しかしながら家の中でも熱中症になると聞いて水を沢山飲んでいるせいかお腹が膨れて余計に重く感じる。動きたくない。悪循環。

そんなダルい気分の私を余所にベジットはこれで何千回目だと聞きたくなるくらいの腹筋をこなしていてダラダラしたい私にはそのやる気がどこから来るのか是非とも教えてほしい。

「ベジットの熱気が来る…」
「すげー燃えてるからな」
「あっちでやってよーダラダラしてる私がダメ人間みたいじゃん」
「ダメ人間とまでは言わねぇけどたまには運動したほうがいいんじゃねーの?」

ごもっともです。でもなんとなく気分も優れないし貧血気味な気もするし…とにかく動きたくないんです。

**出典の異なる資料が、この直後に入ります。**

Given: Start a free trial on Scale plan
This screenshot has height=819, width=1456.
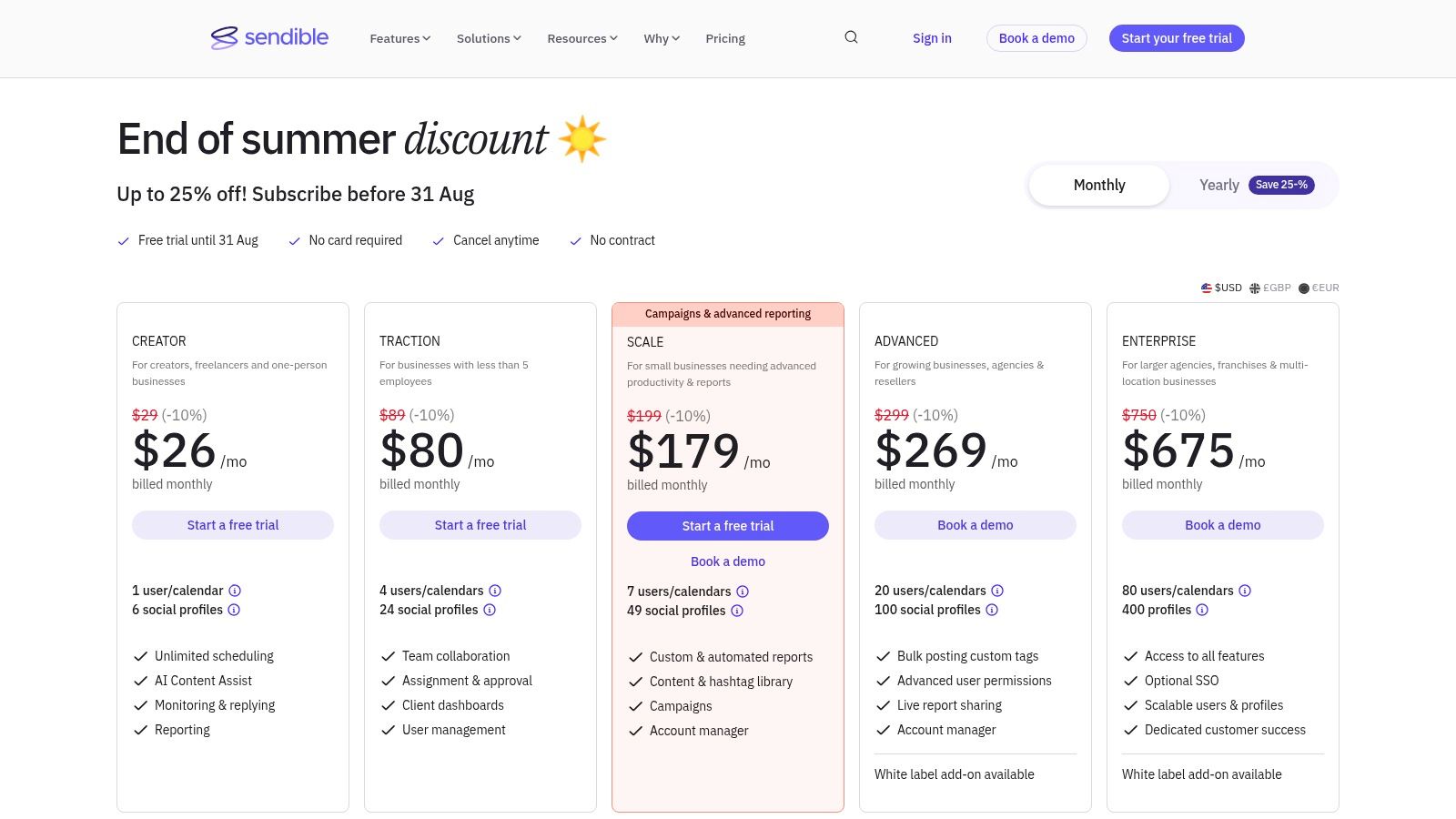Looking at the screenshot, I should pos(728,526).
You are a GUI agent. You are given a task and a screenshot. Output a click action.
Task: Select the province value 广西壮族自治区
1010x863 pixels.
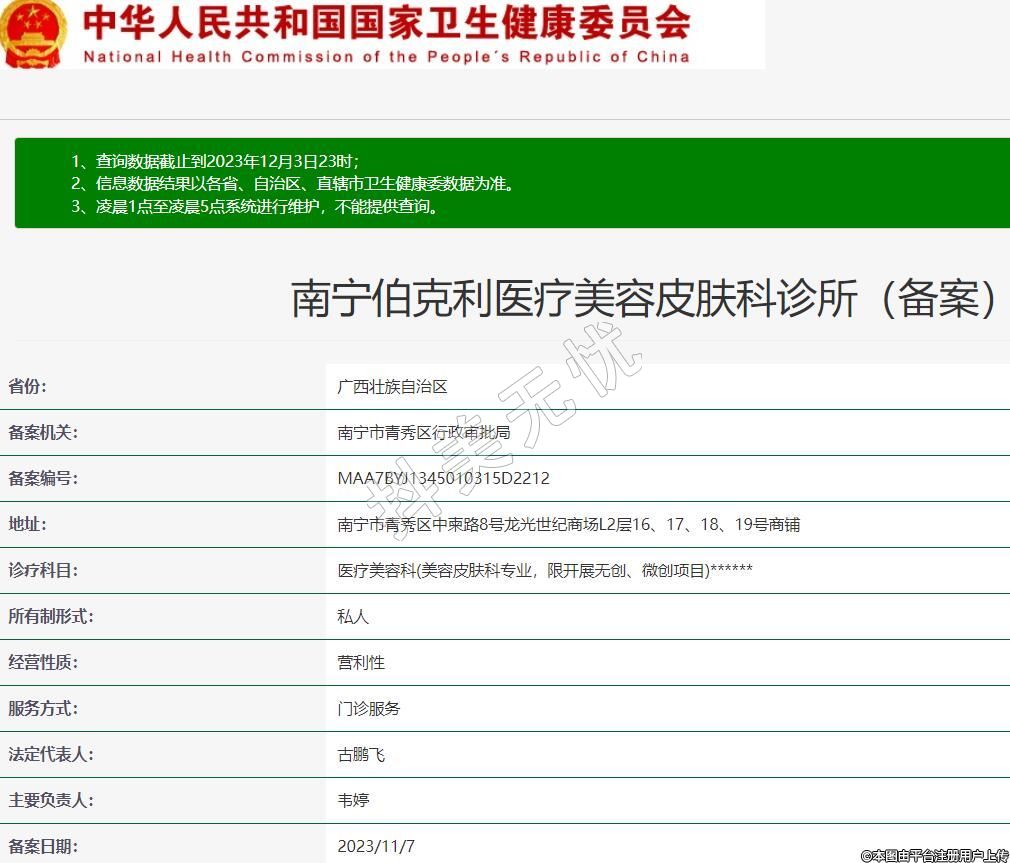pyautogui.click(x=393, y=387)
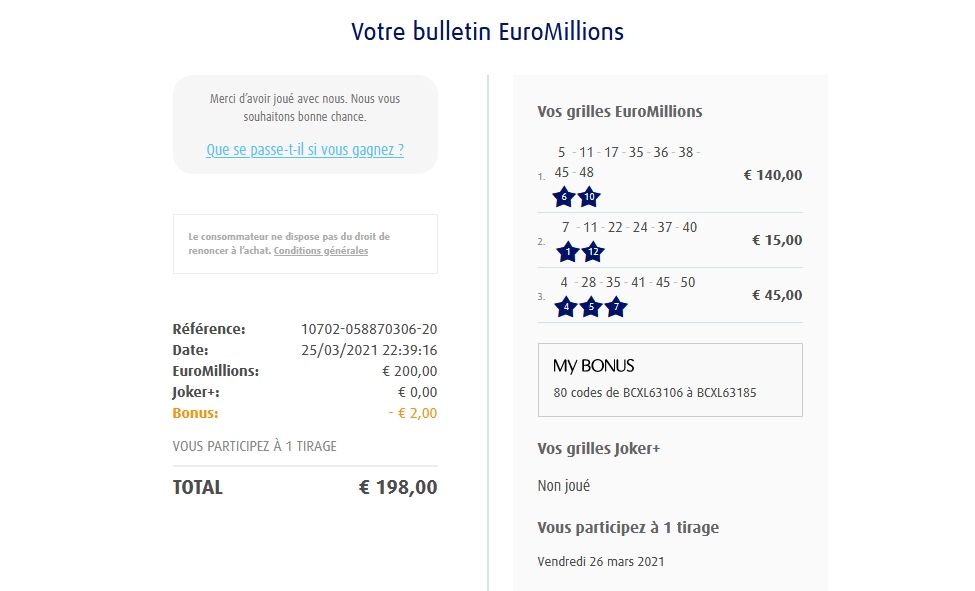Click the € 45,00 price of grid 3
This screenshot has height=591, width=975.
click(777, 295)
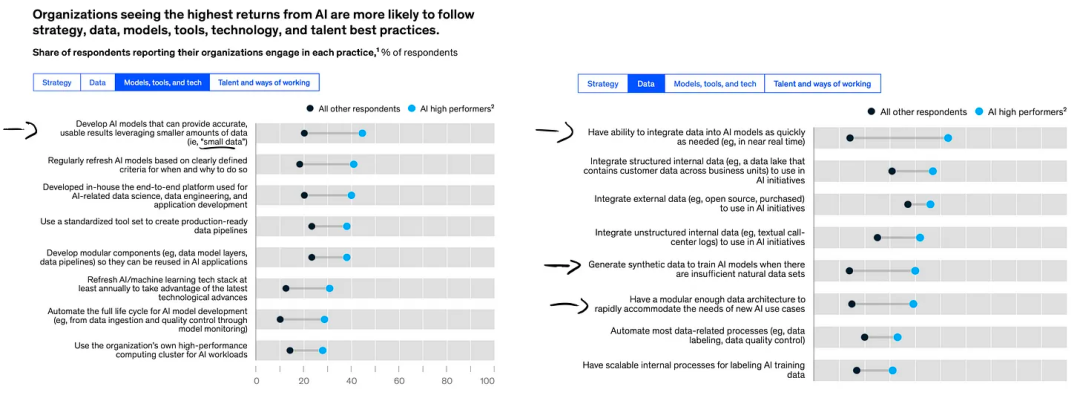Open the Strategy tab in left chart

[x=57, y=83]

「あー…しんどい。私の身体どうしちゃったんだろう…」
「ただ疲れてダラダラしてたいだけなのか病気かなんかか…」
「……病気!?」

感覚的には五月病みたいな一時的なものだと思い込んでいたがそうか、その線もあった。
病気かぁ…。ぱっと思いつくのはやっぱり婦人科系かな…。

「病院行った方がいい…よね?」
「行きたくねぇの?」
「できれば痛い検査は避けたい」

なんて、もし本当に病気ならそんな甘いこと言っていられないのだけど。それでもやはり勇気は必要だ。

「……嫌だなぁ、」

ただでさえ重い腰が更に重くなる。ベジットは「ついてってやるよ」って言ってくれているがだからと言ってこの腰が軽くなるわけではない。

「そういやお前動いてないわりに痩せたよな」
「水でお腹いっぱい」
「あのなぁ……」

呆れた様子のベジットにひょいっと身体を持ち上げられて一瞬ふわりと浮き上がった感覚が気持ち悪くて口を押さえた。お姫様抱っこするなら一言先に言ってくれ。

「う…ベジット…気持ちわる、」
「お前マジで大丈夫か?」
「いや無理…」
「なんか悪いもんでも食ったか」
「あたるほど食べてない…」

それもそうかと納得しながらベッドの上に私を下ろすとトレーニングの後に飲む予定で買っておいたという天然水をご丁寧にキャップまで開封して渡してくれた。

「…ありがと」
「お前さ、腹になんかいんだろ」
「悪い虫ですか」
「そうじゃねぇって」

ガシガシと頭を掻きながら「ほんと鈍感だよな」と私を馬鹿にしてベッドの横にしゃがみ込む。鈍感ってなんだ。さっきから私を病気やら食中毒にしたい男め。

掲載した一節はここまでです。